10-05-12 - OodleLZ Encoder Speed Variation with Worker Count

Thought I would look into this. One thing I've been wondering is whether putting workers on the hyper-threads helps or not.

Measured speed on enwik8. This is the slow optimal encoder to give it something to do. enwik8 is encoded by breaking into 4 MB chunks (24 of them). Each chunk gets 4 MB of dictionary overlap precondition. Matches before the overlap are found using the LRM (Long Range Matcher). The LRM is created for the whole file and shared between all chunks.

What we see :

The speed dip from 0 to 1 workers is expected, it's the cost of firing up threads and communication and chunking and such. (0 = synchronous, just encode on the main thread).

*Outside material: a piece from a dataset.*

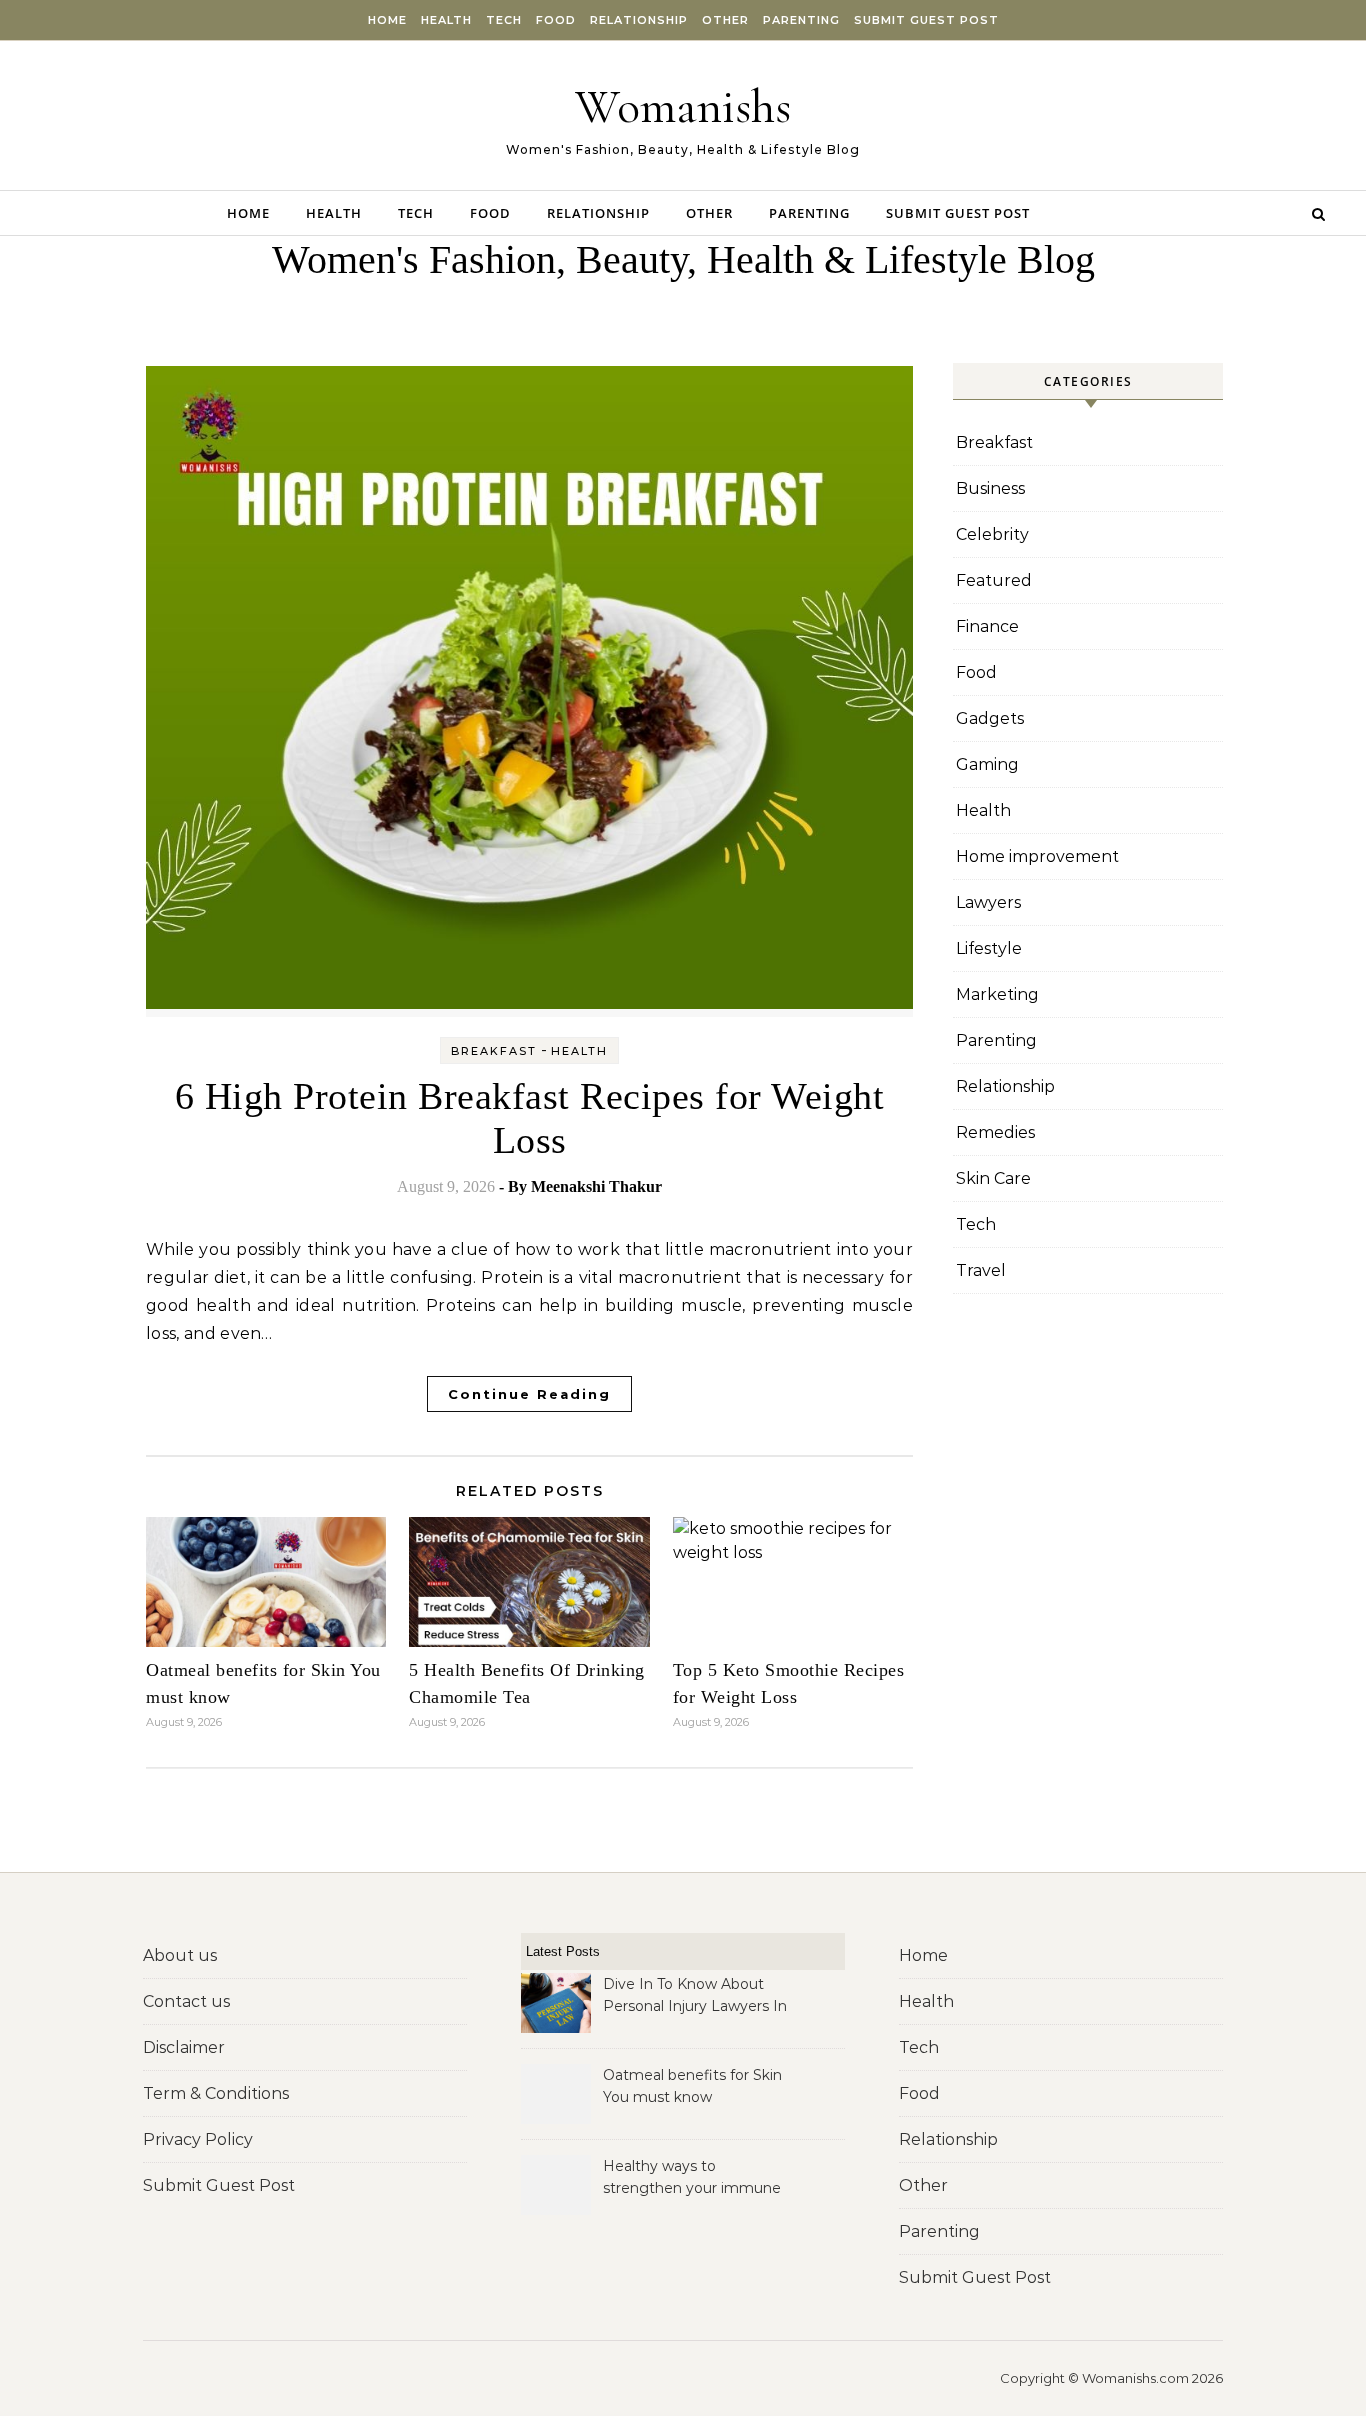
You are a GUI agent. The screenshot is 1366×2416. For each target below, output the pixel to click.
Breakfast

My machine has 4 real cores and 8 hyper-cores. From 1-4 workers we see not-quite-linear speedup, but big steps. Once we get into the hyperthreads, the benefit is smaller but I'm still seeing steady speedup, which surprises me a bit, I thought it would flatten out more after 4 workers.

(the wiggle at 7 is probably just a random fluctuation in Windows (some service doing something I didn't ask it to do, you bastards); I only ran this test once so the numbers are not very solid; normally I run 40 trials or so when measuring speeds on Windows).

And here's the Oodle ThreadProfile of the encode showing what's happening all the threads :


(click to zoom)

Of course part of the reason for the not-quite-linear speedup is the gap at the end when not all the workers are busy. You can fix that by using smaller chunks, but it's really not anything to worry too much about. While it does affect the latency of this single "encode enwik8" operation, it doesn't affect throughput of the overall system under multiple workloads.


OodleLZHLW enwik8 compressed size variation with different chunkings :


28,326,489   4 MB chunks - no LRM
27,559,112   4 MB chunks with LRM
27,098,361   8 MB chunks with LRM , 4 matches
26,976,079   16 MB chunks , 4 matches
26,939,463   16 MB chunks , 8 matches
26,939,812   16 MB chunks , 8 matches, with thresholds

In each case the amount of overlap is = the chunk size (it's really overlap that affects the amount of compression). After the first one, all others are with LRM. Note that the effective local dictionary size varies as you parse through a chunk; eg. with 4 MB chunks, you start with 4 MB of overlap, so you have an effective 4 MB local window, as you parse your window effectively grows up to a max of 8 MB, so the end of each chunk is better compressed than the beginning.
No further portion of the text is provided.